A voice-over narration that condescends to the audience isn't the most auspicious start for a film, particularly for Boy Culture, the story of a Seattle hustler trying to find his own ability to love while plying his trade.
''I'm gay and they've made a movie about me. Keep up,'' says X, the anonymously named protagonist, whose self-involvement is off-putting to both the viewer and the rest of the characters. For tax purposes, X shares his fabulous apartment with two others: recently out Andrew (Darryl Stephens of Noah's Arc) and runaway teen-queen Joey, both of whom harbor feelings for X.
But X, as he explains in excruciating detail, is a judgmental sort, ''a hustler with morals...not a slut.'' Unable to allow himself an emotional connection with Andrew and struggling with his paternal instincts for Joey, X finds himself drawn to his newest client, the elderly and worldly Gregory.
Starring Patrick Bauchau, Darryl Stephens
Landmark E Street Cinema
Although X spends much of the first half or so of the film explaining everything -- a bit more showing and a bit less telling would have been nice -- as he starts shutting up more often, Boy Culture starts pulling you in.
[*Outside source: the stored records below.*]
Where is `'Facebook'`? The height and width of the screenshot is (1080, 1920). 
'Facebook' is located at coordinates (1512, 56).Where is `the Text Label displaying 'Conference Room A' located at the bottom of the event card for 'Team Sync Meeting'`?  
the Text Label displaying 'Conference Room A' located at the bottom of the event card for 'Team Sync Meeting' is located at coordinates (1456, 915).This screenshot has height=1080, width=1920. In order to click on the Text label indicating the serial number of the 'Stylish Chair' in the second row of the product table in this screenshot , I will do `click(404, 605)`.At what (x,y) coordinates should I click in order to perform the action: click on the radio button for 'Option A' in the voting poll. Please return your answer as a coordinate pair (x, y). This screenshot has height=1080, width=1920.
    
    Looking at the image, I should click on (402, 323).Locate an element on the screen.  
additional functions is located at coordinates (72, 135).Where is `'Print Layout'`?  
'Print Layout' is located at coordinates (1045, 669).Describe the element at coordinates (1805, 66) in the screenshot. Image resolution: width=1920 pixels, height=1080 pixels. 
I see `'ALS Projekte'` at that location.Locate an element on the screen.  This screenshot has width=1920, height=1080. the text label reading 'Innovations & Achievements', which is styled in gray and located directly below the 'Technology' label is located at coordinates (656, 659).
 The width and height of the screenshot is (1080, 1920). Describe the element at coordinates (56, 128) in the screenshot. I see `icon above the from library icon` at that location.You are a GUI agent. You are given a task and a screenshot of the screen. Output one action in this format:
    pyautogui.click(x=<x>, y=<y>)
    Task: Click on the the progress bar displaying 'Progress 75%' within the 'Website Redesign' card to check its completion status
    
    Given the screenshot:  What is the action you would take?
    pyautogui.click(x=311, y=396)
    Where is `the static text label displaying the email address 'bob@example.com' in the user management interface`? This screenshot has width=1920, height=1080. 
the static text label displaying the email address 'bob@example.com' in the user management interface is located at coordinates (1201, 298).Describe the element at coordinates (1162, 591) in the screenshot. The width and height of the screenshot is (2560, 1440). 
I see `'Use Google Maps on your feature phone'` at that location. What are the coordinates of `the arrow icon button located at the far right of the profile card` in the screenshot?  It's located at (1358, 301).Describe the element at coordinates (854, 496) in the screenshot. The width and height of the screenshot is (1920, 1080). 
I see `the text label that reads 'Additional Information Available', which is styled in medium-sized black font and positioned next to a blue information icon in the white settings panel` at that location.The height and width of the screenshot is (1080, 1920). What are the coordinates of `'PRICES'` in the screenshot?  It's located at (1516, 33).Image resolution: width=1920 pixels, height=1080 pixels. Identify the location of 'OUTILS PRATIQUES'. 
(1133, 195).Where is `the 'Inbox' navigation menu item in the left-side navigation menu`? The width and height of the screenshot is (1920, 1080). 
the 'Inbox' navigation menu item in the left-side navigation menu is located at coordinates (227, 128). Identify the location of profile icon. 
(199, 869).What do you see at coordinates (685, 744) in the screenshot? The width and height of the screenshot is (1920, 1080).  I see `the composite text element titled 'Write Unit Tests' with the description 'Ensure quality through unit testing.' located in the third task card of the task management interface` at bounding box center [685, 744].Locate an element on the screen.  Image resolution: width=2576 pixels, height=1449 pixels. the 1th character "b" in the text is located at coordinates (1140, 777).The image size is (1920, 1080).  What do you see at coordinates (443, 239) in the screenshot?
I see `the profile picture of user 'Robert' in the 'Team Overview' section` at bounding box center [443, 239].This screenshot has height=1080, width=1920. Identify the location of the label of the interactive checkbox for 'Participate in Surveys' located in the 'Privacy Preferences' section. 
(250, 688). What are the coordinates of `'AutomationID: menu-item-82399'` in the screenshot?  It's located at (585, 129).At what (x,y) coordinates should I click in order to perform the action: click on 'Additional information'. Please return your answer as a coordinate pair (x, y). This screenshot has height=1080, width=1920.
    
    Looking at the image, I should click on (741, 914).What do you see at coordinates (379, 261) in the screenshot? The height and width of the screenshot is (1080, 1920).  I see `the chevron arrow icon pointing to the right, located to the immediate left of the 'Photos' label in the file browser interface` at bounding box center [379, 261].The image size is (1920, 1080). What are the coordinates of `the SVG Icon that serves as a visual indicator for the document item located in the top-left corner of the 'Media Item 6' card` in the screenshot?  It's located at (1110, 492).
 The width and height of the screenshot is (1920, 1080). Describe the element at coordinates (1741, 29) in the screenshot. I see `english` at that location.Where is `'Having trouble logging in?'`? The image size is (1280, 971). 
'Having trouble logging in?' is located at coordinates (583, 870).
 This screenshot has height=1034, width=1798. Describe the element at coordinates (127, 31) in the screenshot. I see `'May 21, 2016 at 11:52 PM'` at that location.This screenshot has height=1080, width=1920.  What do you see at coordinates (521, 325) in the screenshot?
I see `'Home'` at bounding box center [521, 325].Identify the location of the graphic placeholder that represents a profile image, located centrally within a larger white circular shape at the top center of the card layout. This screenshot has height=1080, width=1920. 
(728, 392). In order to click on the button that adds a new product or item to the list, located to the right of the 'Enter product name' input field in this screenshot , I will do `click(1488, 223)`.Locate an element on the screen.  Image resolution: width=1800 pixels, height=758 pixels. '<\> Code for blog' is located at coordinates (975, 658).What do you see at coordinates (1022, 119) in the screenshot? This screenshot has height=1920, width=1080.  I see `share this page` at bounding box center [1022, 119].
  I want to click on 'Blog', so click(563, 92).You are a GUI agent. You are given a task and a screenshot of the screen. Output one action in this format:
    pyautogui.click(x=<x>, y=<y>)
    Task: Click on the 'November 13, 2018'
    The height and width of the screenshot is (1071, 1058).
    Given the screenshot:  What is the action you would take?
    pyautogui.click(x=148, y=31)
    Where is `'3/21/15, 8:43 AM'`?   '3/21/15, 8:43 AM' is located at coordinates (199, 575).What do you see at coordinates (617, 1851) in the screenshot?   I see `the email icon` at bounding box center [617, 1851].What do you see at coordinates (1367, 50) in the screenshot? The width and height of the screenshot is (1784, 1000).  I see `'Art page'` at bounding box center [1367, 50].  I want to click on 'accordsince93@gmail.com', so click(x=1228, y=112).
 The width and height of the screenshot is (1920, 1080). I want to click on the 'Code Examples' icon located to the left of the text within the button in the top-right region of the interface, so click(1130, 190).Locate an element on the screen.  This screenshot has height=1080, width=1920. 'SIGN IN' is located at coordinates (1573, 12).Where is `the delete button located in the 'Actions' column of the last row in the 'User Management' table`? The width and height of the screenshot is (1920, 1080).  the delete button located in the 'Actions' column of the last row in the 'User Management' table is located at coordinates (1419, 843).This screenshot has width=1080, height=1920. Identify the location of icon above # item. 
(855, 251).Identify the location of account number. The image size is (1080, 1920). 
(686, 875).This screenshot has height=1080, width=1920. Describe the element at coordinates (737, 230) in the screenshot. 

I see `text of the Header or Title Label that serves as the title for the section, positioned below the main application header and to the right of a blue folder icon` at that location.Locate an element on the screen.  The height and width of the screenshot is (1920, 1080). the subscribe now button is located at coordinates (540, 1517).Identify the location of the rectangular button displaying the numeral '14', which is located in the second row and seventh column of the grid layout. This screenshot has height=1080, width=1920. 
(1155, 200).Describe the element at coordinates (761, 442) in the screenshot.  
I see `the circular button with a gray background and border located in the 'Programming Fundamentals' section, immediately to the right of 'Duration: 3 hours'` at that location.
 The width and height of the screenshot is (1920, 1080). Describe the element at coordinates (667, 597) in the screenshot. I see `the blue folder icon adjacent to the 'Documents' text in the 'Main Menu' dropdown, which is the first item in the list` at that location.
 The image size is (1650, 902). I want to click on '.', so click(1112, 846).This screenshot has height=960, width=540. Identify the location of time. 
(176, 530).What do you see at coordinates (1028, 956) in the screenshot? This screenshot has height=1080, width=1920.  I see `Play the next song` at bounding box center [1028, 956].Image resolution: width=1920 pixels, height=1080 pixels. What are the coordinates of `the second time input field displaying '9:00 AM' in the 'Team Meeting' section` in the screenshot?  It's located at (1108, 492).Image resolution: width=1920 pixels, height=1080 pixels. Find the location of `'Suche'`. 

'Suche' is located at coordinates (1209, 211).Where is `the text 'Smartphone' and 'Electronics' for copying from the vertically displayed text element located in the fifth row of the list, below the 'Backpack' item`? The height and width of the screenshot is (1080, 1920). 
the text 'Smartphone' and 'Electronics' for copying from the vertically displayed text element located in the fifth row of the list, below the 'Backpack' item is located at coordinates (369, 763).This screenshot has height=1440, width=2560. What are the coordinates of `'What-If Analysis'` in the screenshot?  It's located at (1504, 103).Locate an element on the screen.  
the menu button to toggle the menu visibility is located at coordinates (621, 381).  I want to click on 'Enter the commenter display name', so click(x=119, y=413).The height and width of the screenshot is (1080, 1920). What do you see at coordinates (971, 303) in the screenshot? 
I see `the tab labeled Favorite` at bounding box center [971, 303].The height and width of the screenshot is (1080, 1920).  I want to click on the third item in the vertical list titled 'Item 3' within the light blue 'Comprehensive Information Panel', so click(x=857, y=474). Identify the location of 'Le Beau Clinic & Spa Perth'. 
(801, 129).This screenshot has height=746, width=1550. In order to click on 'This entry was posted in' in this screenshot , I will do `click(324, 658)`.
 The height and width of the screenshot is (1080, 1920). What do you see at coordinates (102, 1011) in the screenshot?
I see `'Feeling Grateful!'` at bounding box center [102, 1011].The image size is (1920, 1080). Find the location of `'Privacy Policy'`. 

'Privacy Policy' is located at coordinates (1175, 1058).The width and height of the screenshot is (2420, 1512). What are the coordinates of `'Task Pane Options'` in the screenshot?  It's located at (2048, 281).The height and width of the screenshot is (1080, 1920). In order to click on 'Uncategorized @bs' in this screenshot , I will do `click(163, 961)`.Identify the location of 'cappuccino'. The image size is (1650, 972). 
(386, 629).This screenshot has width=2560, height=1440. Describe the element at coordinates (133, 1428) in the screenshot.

It also pulls some surprises -- while there are a handful of cute butt shots throughout, director Q. Allan Brocka chooses to make a revelatory sex scene between the studly X and the geriatric Gregory the most explicit and charged sexual moment.
The performances are strong all around -- even Jonathon Trent's initially grating Joey becomes a welcome presence. Stephens is about six different ways of cute and then some, and he plays Andrew's indecision in a much less frustrating way than X's. Then again, Magyar's a bit hamstrung delivering all the tedious narration.
Rough at the start and smooth by the end, Boy Culture, which opens Friday at the Landmark E Street Cinemas, ends up mirroring (purposefully or not) X's own journey, which is a surprisingly enjoyable one.